Posted: Thu Aug 16, 2018 2:13 am
by Tropylium
Most of this thread seems to presume that bilabial vs. labiodental is some kind of surface phenomenon to be explained away, based on an underlying labial stop vs. labial fricative phonological structure. But note that the opposite analysis is possible as well: bilabial vs. labiodental as underlying versus stop vs. fricative as a surface phenomenon, so that [+obstruent +labiodental] → [+continuant].

The phonetic motivation remains the same, of course.

Worth noting is that to some extent this phenomenon applies also to velars versus uvulars. All sorts of languages have a setup with a velar stop versus a corresponding uvular fricative, but no corresponding uvular stop or velar fricative. For /k χ/ there are examples like German or Egyptian Arabic; for /g ʁ/ there's French, approximately all of Semitic, or half of all Turkic languages plus also various neighboring languages (Yukaghir, Kamassian, etc.). Georgian does both of these; various other Caucasian languages also have a variant with /k qχ/ and perhaps /kʼ qχʼ/.
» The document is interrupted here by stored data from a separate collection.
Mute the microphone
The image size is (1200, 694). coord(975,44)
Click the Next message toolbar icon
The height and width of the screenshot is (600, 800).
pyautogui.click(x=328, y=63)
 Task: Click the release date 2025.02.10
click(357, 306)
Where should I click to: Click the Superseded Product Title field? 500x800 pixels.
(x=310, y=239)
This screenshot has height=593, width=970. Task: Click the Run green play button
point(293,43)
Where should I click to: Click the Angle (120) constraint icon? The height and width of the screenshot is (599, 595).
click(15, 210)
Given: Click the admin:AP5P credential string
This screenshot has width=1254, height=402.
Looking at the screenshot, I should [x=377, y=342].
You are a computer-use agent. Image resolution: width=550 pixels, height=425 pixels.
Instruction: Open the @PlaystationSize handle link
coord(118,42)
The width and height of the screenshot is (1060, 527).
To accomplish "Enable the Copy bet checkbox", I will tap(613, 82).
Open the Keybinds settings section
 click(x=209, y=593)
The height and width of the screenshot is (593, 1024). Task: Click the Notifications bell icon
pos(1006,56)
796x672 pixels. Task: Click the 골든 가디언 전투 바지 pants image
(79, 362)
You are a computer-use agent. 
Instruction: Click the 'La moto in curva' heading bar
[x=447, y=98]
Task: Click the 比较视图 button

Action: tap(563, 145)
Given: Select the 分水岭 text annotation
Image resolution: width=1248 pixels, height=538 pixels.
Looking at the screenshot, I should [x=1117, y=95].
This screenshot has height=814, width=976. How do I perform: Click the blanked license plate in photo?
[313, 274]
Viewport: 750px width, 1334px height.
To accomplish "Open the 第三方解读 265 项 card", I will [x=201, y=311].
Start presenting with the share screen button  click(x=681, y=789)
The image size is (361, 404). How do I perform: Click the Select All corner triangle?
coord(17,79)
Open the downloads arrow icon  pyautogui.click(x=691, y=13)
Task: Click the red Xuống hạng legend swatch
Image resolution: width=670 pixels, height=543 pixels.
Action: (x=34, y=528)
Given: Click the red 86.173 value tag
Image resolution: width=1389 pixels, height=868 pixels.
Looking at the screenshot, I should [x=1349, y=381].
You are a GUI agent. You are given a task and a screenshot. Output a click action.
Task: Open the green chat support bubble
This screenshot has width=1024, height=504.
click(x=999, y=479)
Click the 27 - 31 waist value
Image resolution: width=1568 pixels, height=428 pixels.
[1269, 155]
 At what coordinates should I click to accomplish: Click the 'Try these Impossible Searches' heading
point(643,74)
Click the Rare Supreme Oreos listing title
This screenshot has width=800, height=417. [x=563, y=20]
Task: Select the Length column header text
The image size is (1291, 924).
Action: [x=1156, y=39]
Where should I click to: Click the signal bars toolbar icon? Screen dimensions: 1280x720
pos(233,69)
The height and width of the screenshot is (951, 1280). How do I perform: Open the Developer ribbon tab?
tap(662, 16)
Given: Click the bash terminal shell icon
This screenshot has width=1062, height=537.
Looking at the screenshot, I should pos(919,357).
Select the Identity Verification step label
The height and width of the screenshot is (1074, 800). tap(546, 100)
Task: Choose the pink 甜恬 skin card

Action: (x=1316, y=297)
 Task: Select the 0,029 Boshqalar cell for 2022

The third option is to abstract away from POA versus MOA and to define the feature of "strident", which then triggers both frication and POA adjustment as surface phenomena. (Sibilants can be then grouped under this as well, so that e.g. /t tʲ ç/ are [-strident] while /ts tʃ ɕ/ are the corresponding [+strident] versions.)

Re: Of labials and labiodentals

Posted: Thu Aug 16, 2018 5:42 am
by Frislander
Vijay wrote: Thu Aug 16, 2018 12:16 am I can't think of any actual linguists who are against Frislander on this.
Are you implying I'm not yet an actual linguist? (Not a criticism, and it's true I guess, but given that Linguistics is my degree and intended career path it won't stay so for long).

Re: Of labials and labiodentals

Posted: Thu Aug 16, 2018 7:17 am
by Vijay
Frislander wrote: Thu Aug 16, 2018 5:42 am
Vijay wrote: Thu Aug 16, 2018 12:16 am I can't think of any actual linguists who are against Frislander on this.
Are you implying I'm not yet an actual linguist? (Not a criticism, and it's true I guess, but given that Linguistics is my degree and intended career path it won't stay so for long).
No implication intended. I wasn't aware of any linguists in the conversation, but I also am not aware of any who would disagree.